Killing your characters

Sarah Hoyt has a good piece on killing characters in fiction.  Go read it:

http://accordingtohoyt.com/2012/01/25/professional-killing/

No.  Seriously.  Go read it.

I haven’t done a lot of killing of characters in my published fiction.

I’ve killed, oh, I think three people in my published fiction (well, four if you count . . . but that was a Heroes in Hell story and he was already dead so I don’t know if that counts. ;) )
The first one was in the opening scene of a story and was basically intended to set the stakes for the plot: If they don’t solve the problem people die. The other two were in “Time for Tears” (Sword & Sorceress XXVI–available now from Amazon and other fine booksellers ;) ). In that one the deaths were the climax of the story, were heavily foreshadowed and, frankly the story may have gotten a little maudlin (but the check cleared so I can’t complain too much). ;) 

Free sample

Janet and Chris Morris write the “Framing stories,” the lead and trailing stories, for the Heroes in Hell series.  These provide the setup for each volumes theme and overall story arc.  For Lawyers in Hell the lead story is “Interview with the Devil”.  The Morris’s have made it available as an individual ebook on Amazon.  Now available for free for a limited time.

Go and check it out!

Dealing with bad reviews

I’ve had a couple over the years.  Not many because, frankly, I’m not big enough to come to the attention of most reviewers.  Still, the question sometimes arises “what do I do when I get a bad review.”  The usual advice is to ignore it or even be grateful for a review (a number of writer friends of mine report getting about the same bump in sales from a bad review as they get for a good one).
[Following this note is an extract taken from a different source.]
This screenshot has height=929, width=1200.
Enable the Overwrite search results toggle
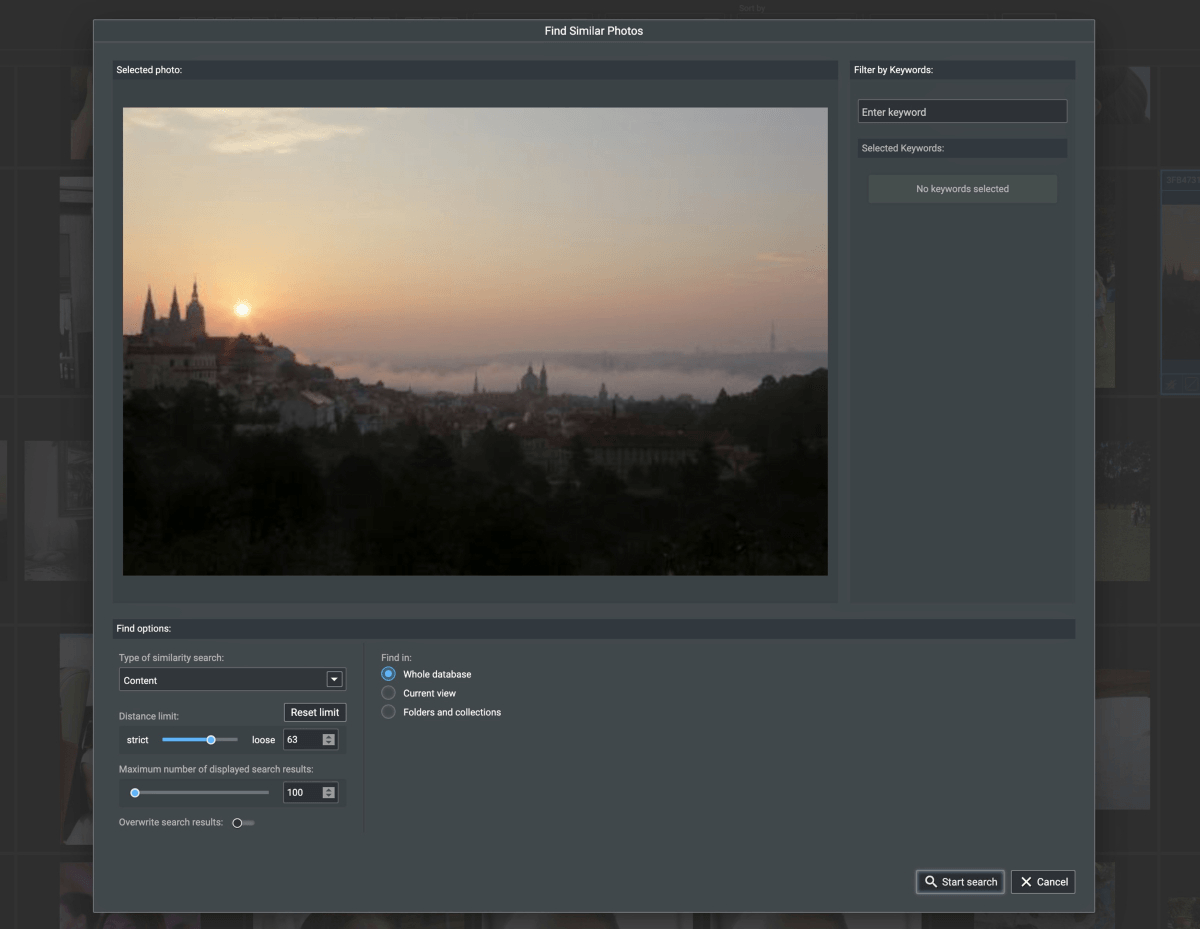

Still, sometimes that’s not enough and one feels the need to do something more.

Isaac Asimov had a method of dealing with bad reviews.

  • Write a clever, witty, rebuttal to the review that discusses the reviewers lack of intelligence and breeding in the most scathing of terms.
  • Read over your rebuttal.  Chortle over the best bits.
  • Share the rebuttal with your significant other.  Laugh together over how thoroughly you skewered the reviewer.
  • Print it on 100% rag paper.  Fold it neatly into thirds.
  • Put the rebuttal into a #10 business envelope.  Address it to the reviewer.  Put a stamp on it.
  • Tear it up and throw it away because you’ve gotten all the benefit you’re ever going to get out of it.

I heartily endorse this method.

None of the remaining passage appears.